Elle s’appelle Emmanuelle : elle est la fille de Dieu, enfantée par Marie, à Nazareth… il y a eu comme une boulette dans cette affaire, et les premiers à le réaliser sont les rois mages, perdus dans le désert (allez suivre une étoile !) et finalement arrivés devant le berceau d’une fille ! Le roi des Juifs ne saurait être une reine, alors demi-tour… Et Emmanuelle naît dans la consternation générale, jusqu’au royaume des cieux, où la sainte trinité est en crise. L’archange Gabriel a manifestement fait une gaffe, à moins que ce ne soit Dieu le père.

Bref, le sauveur est une sauveuse, mais dans l’indifférence générale, et jusqu’à ses parents, Marie et Joseph, qui cherchent dans la loi juive de quoi retrouver la bonne nouvelle de l’Annonciation. Chacun suit son chemin : Marie bascule dans l’hybris, Joseph dans la lèpre, Emmanuelle entreprend de remplir sa mission, un peu à l’aveuglette, et avec l’aide de quelques alliés de circonstance et d’autant de disciples. Heureusement il y a Jacob, le deuxième enfant de Marie et Joseph, un garçon sérieux lui, et conscient de sa mission, un sauveur de seconde main, qui décide de prendre le nom de Jésus (plus porteur, plus marketing) mais c’est toujours ça de pris.

David Toscana a entrepris de refaire les Evangiles en en modifiant juste un point, mais pas un détail : le sexe du bébé né dans la crèche. On n’est pas chez les Monty Pythons de Life of Brian mais c’est le même esprit délirant, caustique et un brin irrévérencieux qui est aux commandes de ce roman drolatique. Car David Toscana a su capter le style biblique, un peu déclamatoire, pour revisiter les épisodes de l’Evangile, les paraboles passées au crible de la raison taquine, les discours exaltés ou mystérieux fondés sur une stratégie de communication.

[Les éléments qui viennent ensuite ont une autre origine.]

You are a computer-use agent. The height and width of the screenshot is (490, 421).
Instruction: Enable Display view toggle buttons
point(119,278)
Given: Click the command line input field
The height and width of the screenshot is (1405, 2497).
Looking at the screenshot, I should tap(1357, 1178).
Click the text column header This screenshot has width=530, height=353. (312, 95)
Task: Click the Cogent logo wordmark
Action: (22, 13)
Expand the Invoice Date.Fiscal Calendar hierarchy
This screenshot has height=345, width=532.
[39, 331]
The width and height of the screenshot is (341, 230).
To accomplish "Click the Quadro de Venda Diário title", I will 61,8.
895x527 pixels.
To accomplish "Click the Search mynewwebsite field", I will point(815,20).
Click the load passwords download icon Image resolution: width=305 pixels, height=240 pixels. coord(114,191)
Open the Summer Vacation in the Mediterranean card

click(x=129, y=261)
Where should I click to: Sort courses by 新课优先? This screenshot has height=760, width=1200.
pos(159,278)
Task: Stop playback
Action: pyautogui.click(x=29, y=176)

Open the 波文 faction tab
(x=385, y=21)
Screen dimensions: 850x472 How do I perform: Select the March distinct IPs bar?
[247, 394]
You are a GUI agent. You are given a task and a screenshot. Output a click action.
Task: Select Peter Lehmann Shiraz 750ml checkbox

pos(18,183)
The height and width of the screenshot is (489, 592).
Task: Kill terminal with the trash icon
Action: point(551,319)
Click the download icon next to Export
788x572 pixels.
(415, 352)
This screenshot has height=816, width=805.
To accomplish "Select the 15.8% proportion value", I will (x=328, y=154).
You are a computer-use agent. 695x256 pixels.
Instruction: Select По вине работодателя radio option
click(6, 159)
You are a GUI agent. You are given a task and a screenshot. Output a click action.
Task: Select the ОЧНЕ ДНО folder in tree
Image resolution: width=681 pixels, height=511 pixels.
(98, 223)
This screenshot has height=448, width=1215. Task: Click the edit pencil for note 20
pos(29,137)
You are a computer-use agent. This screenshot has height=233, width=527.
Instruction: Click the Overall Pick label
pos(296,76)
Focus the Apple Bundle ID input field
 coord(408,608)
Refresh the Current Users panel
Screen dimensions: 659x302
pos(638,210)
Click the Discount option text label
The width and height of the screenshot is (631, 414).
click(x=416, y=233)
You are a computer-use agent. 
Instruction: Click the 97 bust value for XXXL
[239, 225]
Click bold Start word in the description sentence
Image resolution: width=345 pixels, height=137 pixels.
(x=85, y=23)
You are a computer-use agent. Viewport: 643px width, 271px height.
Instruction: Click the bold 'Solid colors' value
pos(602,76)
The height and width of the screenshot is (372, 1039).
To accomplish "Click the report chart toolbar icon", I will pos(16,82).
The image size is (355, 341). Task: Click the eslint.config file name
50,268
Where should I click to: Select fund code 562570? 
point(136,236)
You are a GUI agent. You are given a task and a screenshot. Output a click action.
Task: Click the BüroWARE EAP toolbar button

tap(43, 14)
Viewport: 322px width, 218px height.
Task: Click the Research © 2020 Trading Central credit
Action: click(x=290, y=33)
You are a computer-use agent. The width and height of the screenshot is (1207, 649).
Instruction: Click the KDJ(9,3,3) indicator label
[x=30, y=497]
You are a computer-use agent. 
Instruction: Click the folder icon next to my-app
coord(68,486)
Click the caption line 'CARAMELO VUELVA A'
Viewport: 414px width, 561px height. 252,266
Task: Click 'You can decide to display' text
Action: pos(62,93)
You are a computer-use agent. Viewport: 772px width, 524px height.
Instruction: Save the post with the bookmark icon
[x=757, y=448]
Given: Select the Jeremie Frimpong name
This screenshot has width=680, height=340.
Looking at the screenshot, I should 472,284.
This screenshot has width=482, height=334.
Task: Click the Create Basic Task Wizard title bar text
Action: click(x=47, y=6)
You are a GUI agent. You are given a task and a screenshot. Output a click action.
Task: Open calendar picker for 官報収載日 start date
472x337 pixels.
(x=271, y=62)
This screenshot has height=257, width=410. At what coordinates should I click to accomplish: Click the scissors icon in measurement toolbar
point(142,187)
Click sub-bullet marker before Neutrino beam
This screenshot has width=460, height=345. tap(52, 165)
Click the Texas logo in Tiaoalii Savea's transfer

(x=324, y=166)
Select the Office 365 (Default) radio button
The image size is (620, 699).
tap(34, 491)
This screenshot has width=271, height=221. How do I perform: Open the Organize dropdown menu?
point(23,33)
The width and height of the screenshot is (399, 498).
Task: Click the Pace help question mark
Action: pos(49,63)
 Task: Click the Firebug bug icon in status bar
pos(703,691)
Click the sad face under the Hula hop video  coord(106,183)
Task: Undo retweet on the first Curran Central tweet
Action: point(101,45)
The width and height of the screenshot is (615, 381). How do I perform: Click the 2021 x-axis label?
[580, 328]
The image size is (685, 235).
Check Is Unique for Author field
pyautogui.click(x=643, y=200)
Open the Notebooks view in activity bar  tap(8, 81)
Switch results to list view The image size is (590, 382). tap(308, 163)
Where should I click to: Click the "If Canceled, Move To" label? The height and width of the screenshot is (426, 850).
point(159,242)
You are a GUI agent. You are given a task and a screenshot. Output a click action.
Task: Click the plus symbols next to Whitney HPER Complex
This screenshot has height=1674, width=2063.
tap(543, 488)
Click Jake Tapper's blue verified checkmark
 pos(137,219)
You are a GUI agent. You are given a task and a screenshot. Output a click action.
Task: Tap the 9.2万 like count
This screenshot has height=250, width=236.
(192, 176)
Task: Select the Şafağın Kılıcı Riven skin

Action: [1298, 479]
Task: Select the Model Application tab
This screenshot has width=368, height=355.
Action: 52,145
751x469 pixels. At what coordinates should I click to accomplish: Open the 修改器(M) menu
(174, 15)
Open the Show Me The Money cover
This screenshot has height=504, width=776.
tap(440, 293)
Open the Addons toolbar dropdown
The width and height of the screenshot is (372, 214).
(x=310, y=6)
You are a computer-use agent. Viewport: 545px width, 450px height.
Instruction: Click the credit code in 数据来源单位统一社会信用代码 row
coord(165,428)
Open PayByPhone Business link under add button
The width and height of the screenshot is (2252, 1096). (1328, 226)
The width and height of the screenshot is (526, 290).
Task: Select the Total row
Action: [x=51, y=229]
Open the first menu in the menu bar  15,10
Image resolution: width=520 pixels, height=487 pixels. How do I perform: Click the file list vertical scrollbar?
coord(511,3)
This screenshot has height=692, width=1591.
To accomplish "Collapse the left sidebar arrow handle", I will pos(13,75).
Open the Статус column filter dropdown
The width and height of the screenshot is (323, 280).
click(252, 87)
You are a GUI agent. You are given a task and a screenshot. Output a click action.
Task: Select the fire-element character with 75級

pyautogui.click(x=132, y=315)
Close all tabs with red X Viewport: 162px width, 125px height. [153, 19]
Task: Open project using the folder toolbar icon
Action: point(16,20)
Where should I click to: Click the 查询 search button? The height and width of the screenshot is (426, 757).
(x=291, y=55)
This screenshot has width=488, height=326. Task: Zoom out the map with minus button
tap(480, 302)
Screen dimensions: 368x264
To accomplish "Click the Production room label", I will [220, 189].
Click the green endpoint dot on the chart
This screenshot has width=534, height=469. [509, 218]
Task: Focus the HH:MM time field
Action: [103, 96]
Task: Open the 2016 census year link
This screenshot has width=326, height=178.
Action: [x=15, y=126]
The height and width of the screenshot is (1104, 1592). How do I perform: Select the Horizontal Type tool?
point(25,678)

On rit beaucoup dans ce roman qui, sans être provocateur, relève de la parodie jubilatoire. Les épisodes des Evangiles, revisités au prisme du genre, basculent dans des situations improbables : Jean le Baptiste est un prophète déprimant, la transformation de l’eau en vin lors des noces de Cana devient un sordide imbroglio familial, sans parler de Jacob/Jésus, le faux/vrai sauveur et petit frère un brin traditionaliste et protecteur. Mention spéciale pour Dieu le père, qui découvre dans la philosophie grecque la réalité de sa nature, et s’interroge sur la justesse de son choix d’élire les Hébreux, ou bien le Jésus du ciel, qui enrage de ne pas pouvoir réaliser son destin avant sa sœur. Gentiment iconoclaste, Toscana s’amuse à imaginer des Evangiles alternatifs et à poser des questions : le prisme du féminin débouche sur un conte philosophique qui, au prétexte de l’humour, entreprend de faire réfléchir sur le message évangélique à l’aune de nos problématiques actuelles. Efficace, décapant et incontournable pour les amateurs de roman picaresque et humoristique.